Нахмурился, еще мрачнее стал властитель африканский. Сказал:
– Ну что ж, лети, но только воротись не позже ночи этой. Лети обратно прямо на пожар, что я зажгу сейчас на месте этом. Пусть служит путеводною звездой тебе костер, что из костей рязанцев скоро тут заполыхает.
– Я буду ночью, – сказал Арсен.
Затем, привычный к магии восточной с младых ногтей и волшебству обученный немало, Арсен три раз произнес заклятье и обратился коршуном из самых быстрых. Взмахнул крылами и поднялся в небо. В от самый час открылся ему вид на все обширные окрестности Рязани и в даль далекую до горизонта. Сначала сделал круг Арсен над полем битвы, чтобы проверить твердость крыльев. И тут же просвистело мимо две стрелы, – то лучники рязанские, его приметив, решили умертвить. Узрев сие, Арсен проверив крылья, сложил их вместе, и рухнул камнем на врага. Вцепившись острыми когтями в грудь лучника, что первым выпустил стрелу, поднял его он в небеса высоко и бросил вниз на копья острые дужар. Еще не умер первый лучник, а коршун бросился уж на второго, что прятался от стрел саршарских в башне городской. Схватил его и также предал смерти. А после поднялся совсем высоко, туда, куда не долетали стрелы, и полетел от солнца на восток.
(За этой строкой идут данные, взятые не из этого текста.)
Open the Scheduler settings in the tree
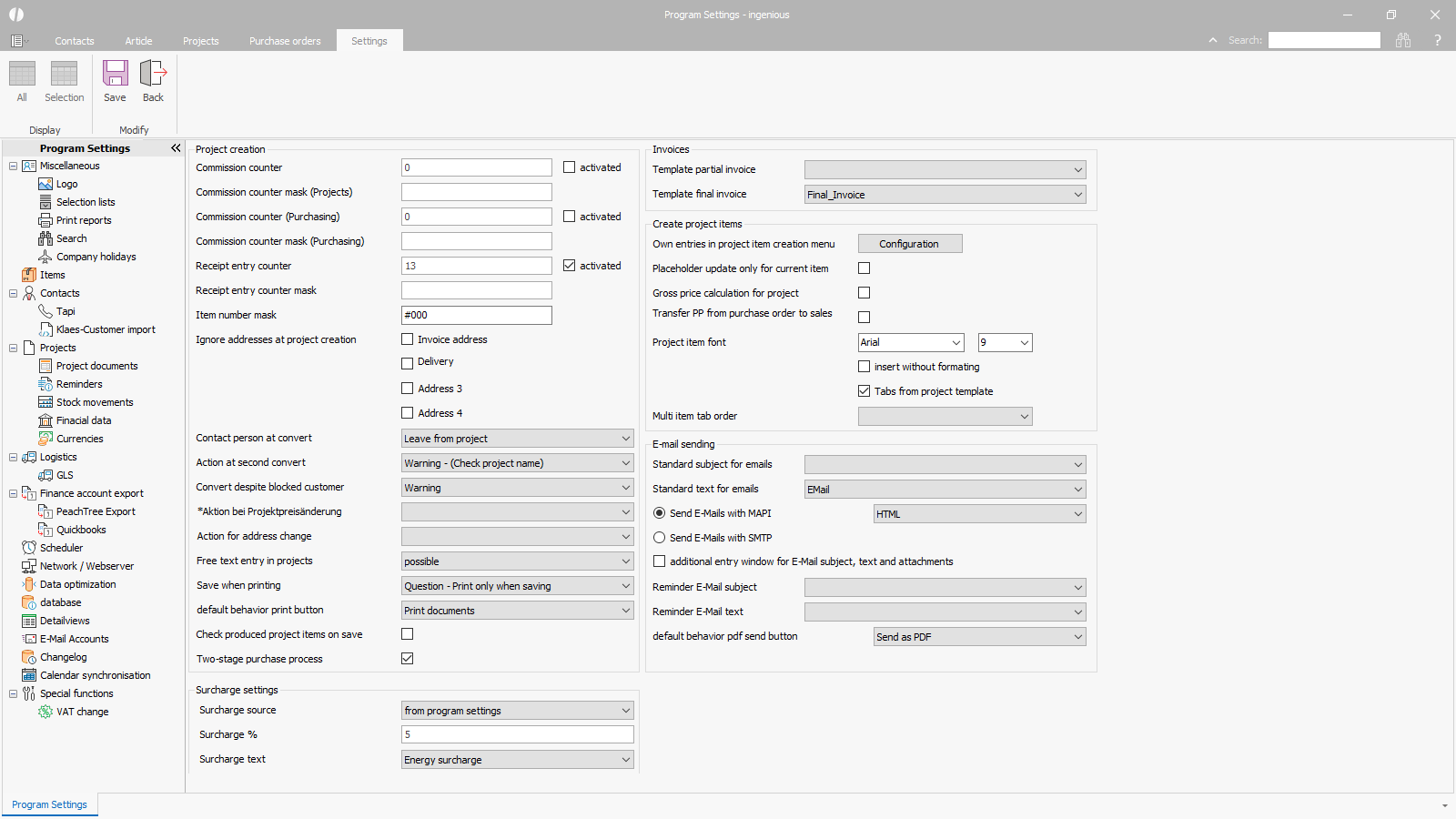This screenshot has width=1456, height=819. coord(61,548)
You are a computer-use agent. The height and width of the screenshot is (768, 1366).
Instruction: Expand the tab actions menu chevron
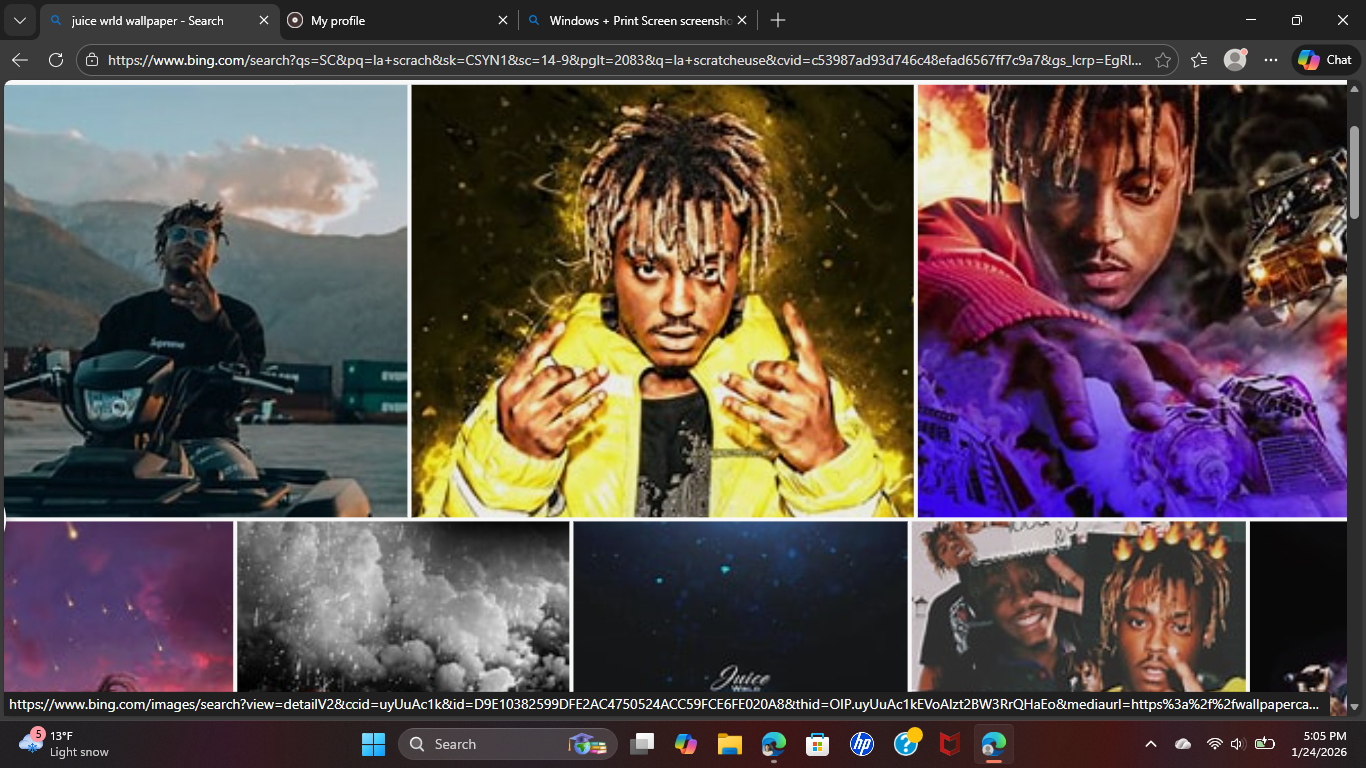tap(20, 20)
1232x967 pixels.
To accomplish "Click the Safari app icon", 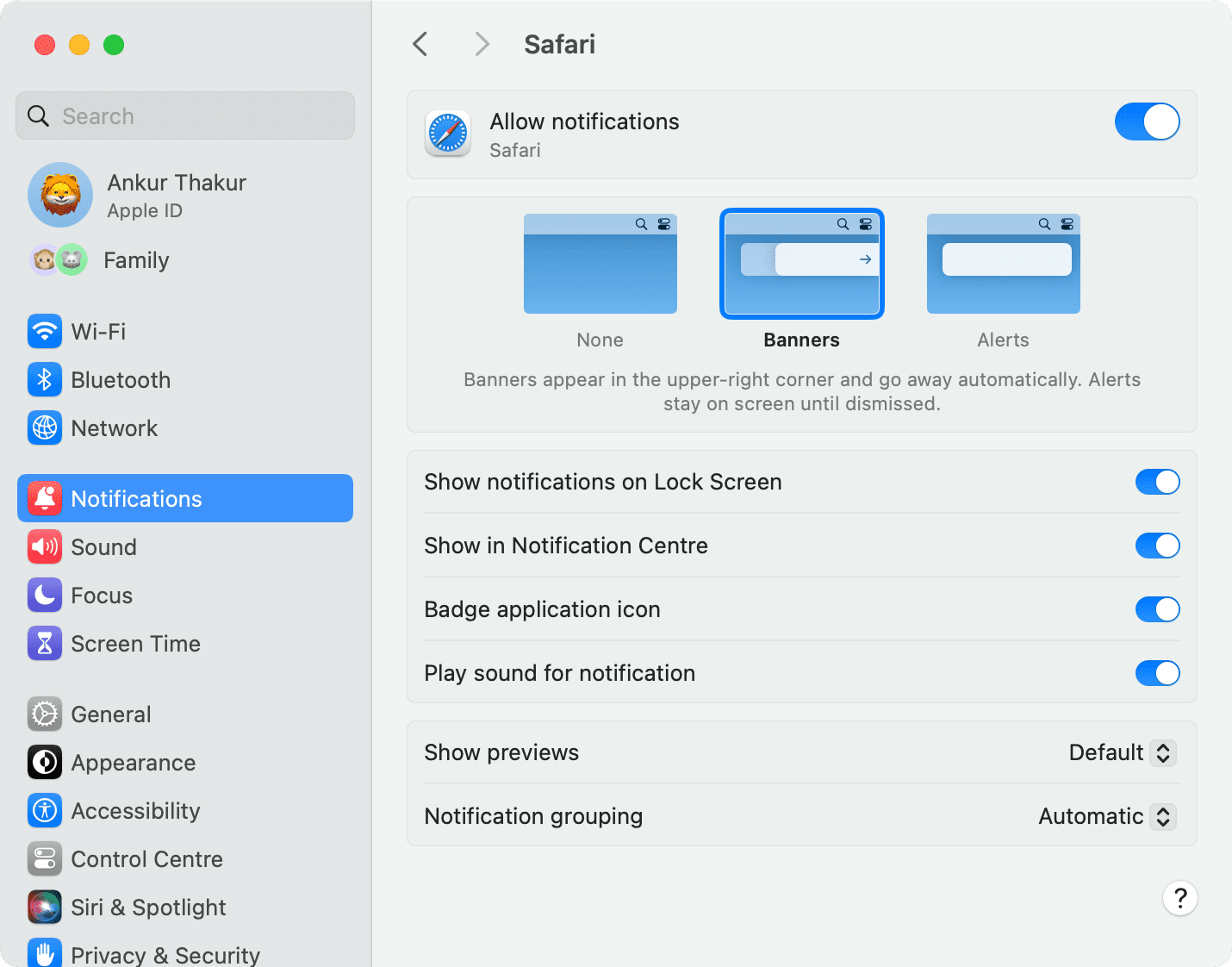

Летел Арсен над землей славян и изумлялся ее размерам бесконечным. Она была не меньше Африки его родной, вот только рек широких и не очень здесь были тысячи, леса зеленые тянулись на расстоянья многие, перемежаясь болотами топкими, а пустынных земель и песков знойных не заметил Арсен совсем. По брегам рек и в лесах болотистых увидел он глазами коршуна зоркими множество злых духов лесных, что поджидали свои жертвы на перепутьях нехоженых тропок. Чутьем колдовским почуял, что нечисть и вся сила черная, таившаяся до срока в этой земле, с появлением воинства мавританского перестала людей добрых на Руси бояться и, осмелев, вышла на охоту за душами их. И была день ото дня все удачнее та охота, ибо, повсюду, в починках малых и городах больших, с каждым днем приближения войск мавританских к Солнцеграду, становились люди местные злее и многие промеж них все более боялись за свою жизнь. Не все готовились воевать против сарацин на бранном поле, кто-то ждал их с радостью великой, потому что был черен в душе и не желал добра соседям своим. Все труднее становилось жить русичам, которые с темной силой дружбу не водили, повсюду их поджидали теперь козни и смерть. Кабашон мог ликовать, ибо помощь ему росла сама по себе в земле славянской. И смеялся Кабашон смехом диким руки потирая, ждал он победы скорой, ибо сумел пробудить в душах многих русичей страх великий, зависть и ненависть к себе подобным.